Sul rapporto tra Commissioni parlamentari di inchiesta e autorità giudiziaria nell’esercizio dei poteri di indagine

13.02.2008

Corte costituzionale, 13 febbraio 2008, n. 26

Tipo di giudizio:

Giudizio per conflitto di attribuzione tra poteri dello Stato promosso dalla Procura della Repubblica presso il Tribunale ordinario di Roma nei confronti della Commissione parlamentare di inchiesta sulla morte di Ilaria Alpi e Miran Hrovatin

Oggetto del conflitto di attribuzione e argomentazioni delle parti:

Oggetto del giudizio è la richiesta di declaratoria di non spettanza alla Commissione parlamentare di inchiesta del potere di interferire nell’esercizio delle attribuzioni demandate dalla Costituzione alla ricorrente autorità giudiziaria, in particolare precludendole lo svolgimento congiunto degli accertamenti tecnici non ripetibili sulla vettura a bordo della quale la Alpi e il Hrovatin si trovavano in occasione dell’attentato nel quale persero la vita.
La ricorrente, promuovendo un conflitto da menomazione, assume che il predetto organismo parlamentare abbia interferito nell’attività ad essa istituzionalmente demandata e consistente nel «raccogliere tutti gli elementi necessari ai fini delle proprie determinazioni in ordine all’esercizio dell’azione penale», con palese violazione del principio della obbligatorietà della stessa sancito dall’articolo 112 della Costituzione, oltre che di quelli di indipendenza ed autonomia della magistratura; su tali basi chiede pertanto l’annullamento degli atti con i quali la Commissione parlamentare ha rifiutato di acconsentire alla partecipazione della ricorrente agli accertamenti tecnici da espletarsi sull’autovettura.

= DATI REGISTRATI =
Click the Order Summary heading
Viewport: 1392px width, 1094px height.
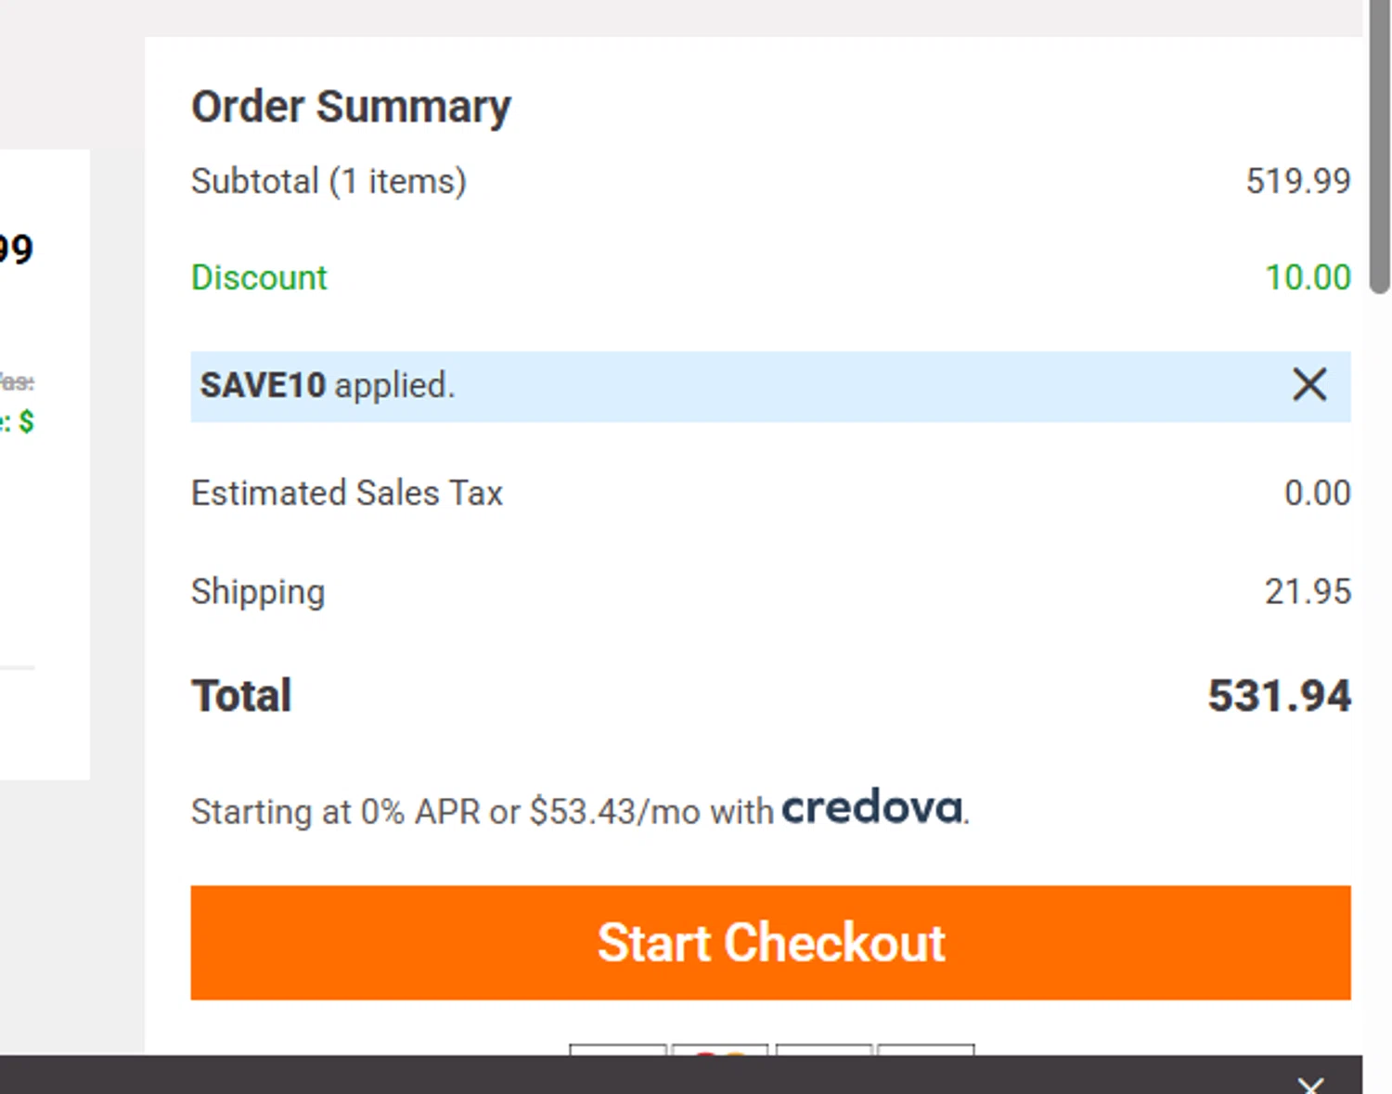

= PROBLEMA POSTO 1 =
Puoi riscrivere sotto forma di elenco il paragrafo dell'estratto sul conflitto di attribuzione che inizia con "La ricorrente, promuovendo un conflitto da menomazione", mantenendone i fatti principali?
= PROBLEMA POSTO 2 =
Secondo l'estratto sul conflitto di attribuzione, quale articolo della Costituzione sancisce il principio di obbligatorietà dell'azione penale?
= PROBLEMA POSTO 3 =
Riprendi l'estratto sul conflitto di attribuzione tra la Procura di Roma e la Commissione d'inchiesta sulla morte di Ilaria Alpi e Miran Hrovatin e prosegui dall'ultima frase riportata.
Il materiale non ha alcun legame con l'estratto del testo.

= RISPOSTA 1 =
- La ricorrente promuove un conflitto da menomazione.
- Sostiene che la Commissione parlamentare abbia interferito nella sua attività di raccolta degli elementi necessari per decidere sull'esercizio dell'azione penale.
- Ritiene violati il principio di obbligatorietà dell'azione penale (art. 112 Cost.) e i principi di indipendenza e autonomia della magistratura.
- Chiede l'annullamento degli atti con cui la Commissione ha rifiutato la sua partecipazione agli accertamenti tecnici sull'autovettura.

= RISPOSTA 2 =
L'articolo 112 della Costituzione.

= RISPOSTA 3 =
La resistente assume che, dopo la richiesta della Procura della Repubblica di archiviazione del procedimento penale relativo all’individuazione dei mandanti del duplice omicidio, l’eventuale annullamento degli atti impugnati sarebbe inutiliter datum, posto che il giudizio per conflitto di attribuzione deve riguardare «conflitti non astratti o ipotetici, ma attuali e concreti» e che la Commissione parlamentare di inchiesta ha comunque messo a disposizione della ricorrente le risultanze dell’espletata consulenza; eccepisce infine l’inammissibilità del ricorso in ragione di una presunta «contraddizione del petitum e della causa petendi», atteso che la ricorrente «svolge argomenti e, nel merito, formula domande che avrebbero senso solo in un conflitto da vindicatio potestatis» e non da menomazione, come lo stesso è stato invece espressamente qualificato nel ricorso.

Argomentazioni della Corte:

In relazione alla prima eccezione sollevata dalla resistente, la Corte osserva che, costituendo oggetto del conflitto proprio il riconoscimento della non spettanza alla Commissione parlamentare di inchiesta di interferire nelle funzioni di indagini istituzionalmente spettanti all’autorità giudiziaria, le vicende successive all’assunzione di tale determinazione da parte dell’organo parlamentare si presentano prive di rilevanza rispetto al thema decidendum. In particolare, è irrilevante la circostanza per cui la Commissione parlamentare di inchiesta avrebbe messo a disposizione della Procura le risultanze dell’indagine tecnica autonomamente disposta, posto che attraverso il presente conflitto la ricorrente si duole di essere stata privata proprio del potere di partecipare allo svolgimento dell’accertamento tecnico disposto dalla Commissione stessa. L’atto con cui la Commissione parlamentare di inchiesta ha rifiutato di accogliere la richiesta della ricorrente conserva pertanto inalterata la sua idoneità a menomare le attribuzioni della ricorrente.
In relazione alla presunta inammissibilità del ricorso eccepita dalla resistente, a parere della Corte non sussiste alcuna contraddizione tra petium e causa petendi del ricorso, dal momento che la Procura della Repubblica di Roma non mira né a contestare la competenza della Commissione di inchiesta né a rivendicare per sé una competenza esclusiva, bensì solo a far accertare la menomazione delle proprie attribuzioni costituzionali derivante dalla scelta della Commissione parlamentare di negarle qualunque forma di partecipazione allo svolgimento di accertamenti tecnici che (anche) la ricorrente avrebbe potuto effettuare ai sensi dell’articolo 360 del codice di procedura penale.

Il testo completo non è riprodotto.